### Brief:
Take the line that contains "Given: Click the JSFuck (2012) title text" and every line after it in the material below, and quote them exactly.

### Dataset extract:
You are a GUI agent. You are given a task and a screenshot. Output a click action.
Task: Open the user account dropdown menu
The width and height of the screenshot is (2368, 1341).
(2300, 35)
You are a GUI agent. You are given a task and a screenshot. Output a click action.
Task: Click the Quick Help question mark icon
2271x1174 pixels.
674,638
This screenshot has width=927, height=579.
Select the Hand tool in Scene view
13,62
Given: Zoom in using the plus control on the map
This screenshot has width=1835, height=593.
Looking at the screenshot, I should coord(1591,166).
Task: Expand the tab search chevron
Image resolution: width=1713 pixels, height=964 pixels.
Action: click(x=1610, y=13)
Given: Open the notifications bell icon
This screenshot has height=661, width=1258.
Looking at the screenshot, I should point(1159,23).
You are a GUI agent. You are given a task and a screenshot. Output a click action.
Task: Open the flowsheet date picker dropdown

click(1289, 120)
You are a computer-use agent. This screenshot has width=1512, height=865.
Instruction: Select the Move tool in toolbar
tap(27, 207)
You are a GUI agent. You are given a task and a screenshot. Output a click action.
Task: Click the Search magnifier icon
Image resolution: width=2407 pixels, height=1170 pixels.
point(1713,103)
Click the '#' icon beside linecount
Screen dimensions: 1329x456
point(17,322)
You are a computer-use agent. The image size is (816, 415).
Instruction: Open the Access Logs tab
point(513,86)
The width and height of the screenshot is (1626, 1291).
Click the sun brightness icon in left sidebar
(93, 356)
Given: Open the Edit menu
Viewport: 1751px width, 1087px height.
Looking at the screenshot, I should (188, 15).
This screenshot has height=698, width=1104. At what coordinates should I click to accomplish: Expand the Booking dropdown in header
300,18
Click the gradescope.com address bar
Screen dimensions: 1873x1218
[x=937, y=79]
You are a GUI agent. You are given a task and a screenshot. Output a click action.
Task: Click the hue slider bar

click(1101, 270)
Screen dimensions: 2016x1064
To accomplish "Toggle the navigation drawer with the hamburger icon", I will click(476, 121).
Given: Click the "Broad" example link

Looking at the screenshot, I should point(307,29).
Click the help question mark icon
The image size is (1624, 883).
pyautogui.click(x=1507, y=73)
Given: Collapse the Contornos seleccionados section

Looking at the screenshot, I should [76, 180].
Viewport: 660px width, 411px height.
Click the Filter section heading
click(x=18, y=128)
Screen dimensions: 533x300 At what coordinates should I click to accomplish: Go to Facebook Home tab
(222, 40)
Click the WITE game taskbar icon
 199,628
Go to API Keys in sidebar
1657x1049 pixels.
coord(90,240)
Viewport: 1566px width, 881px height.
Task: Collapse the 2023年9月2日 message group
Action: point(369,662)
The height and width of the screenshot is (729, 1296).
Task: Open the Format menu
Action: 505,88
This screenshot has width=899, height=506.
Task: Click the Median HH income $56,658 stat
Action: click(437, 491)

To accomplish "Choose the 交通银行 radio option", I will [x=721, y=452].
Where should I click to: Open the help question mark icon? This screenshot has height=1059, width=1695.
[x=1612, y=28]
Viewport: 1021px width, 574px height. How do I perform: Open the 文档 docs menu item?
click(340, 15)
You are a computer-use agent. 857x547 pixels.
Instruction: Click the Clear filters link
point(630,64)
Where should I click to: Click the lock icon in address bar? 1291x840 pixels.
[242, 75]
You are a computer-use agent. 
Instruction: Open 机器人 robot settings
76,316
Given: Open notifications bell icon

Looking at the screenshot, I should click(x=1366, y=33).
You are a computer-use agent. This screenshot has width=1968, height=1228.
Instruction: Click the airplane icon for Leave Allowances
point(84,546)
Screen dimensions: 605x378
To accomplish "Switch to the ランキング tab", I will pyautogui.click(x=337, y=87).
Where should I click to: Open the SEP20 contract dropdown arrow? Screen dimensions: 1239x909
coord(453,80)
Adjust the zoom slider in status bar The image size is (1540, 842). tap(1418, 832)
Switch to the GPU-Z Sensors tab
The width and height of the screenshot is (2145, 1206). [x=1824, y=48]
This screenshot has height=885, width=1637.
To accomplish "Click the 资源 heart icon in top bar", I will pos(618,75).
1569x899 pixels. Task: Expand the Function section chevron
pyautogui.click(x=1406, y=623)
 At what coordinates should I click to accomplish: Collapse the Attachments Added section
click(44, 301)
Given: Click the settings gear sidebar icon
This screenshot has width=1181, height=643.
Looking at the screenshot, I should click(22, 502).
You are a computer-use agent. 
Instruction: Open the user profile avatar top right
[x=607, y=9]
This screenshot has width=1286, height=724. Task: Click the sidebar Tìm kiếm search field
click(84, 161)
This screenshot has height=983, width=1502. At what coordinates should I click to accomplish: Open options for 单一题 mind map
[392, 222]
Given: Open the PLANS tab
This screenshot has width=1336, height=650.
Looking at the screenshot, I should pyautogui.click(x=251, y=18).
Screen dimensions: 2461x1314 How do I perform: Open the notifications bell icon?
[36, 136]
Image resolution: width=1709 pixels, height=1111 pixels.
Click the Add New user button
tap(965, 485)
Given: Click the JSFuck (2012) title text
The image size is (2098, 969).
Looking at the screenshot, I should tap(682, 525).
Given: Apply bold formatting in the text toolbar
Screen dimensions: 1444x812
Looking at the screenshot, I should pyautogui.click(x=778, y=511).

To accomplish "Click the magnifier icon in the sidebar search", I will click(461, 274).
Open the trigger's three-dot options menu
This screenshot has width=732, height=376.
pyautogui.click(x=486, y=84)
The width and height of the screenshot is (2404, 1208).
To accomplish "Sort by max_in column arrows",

### Response:
Given: Click the JSFuck (2012) title text
The image size is (2098, 969).
Looking at the screenshot, I should tap(682, 525).
Given: Apply bold formatting in the text toolbar
Screen dimensions: 1444x812
Looking at the screenshot, I should pyautogui.click(x=778, y=511).

To accomplish "Click the magnifier icon in the sidebar search", I will click(461, 274).
Open the trigger's three-dot options menu
This screenshot has width=732, height=376.
pyautogui.click(x=486, y=84)
The width and height of the screenshot is (2404, 1208).
To accomplish "Sort by max_in column arrows",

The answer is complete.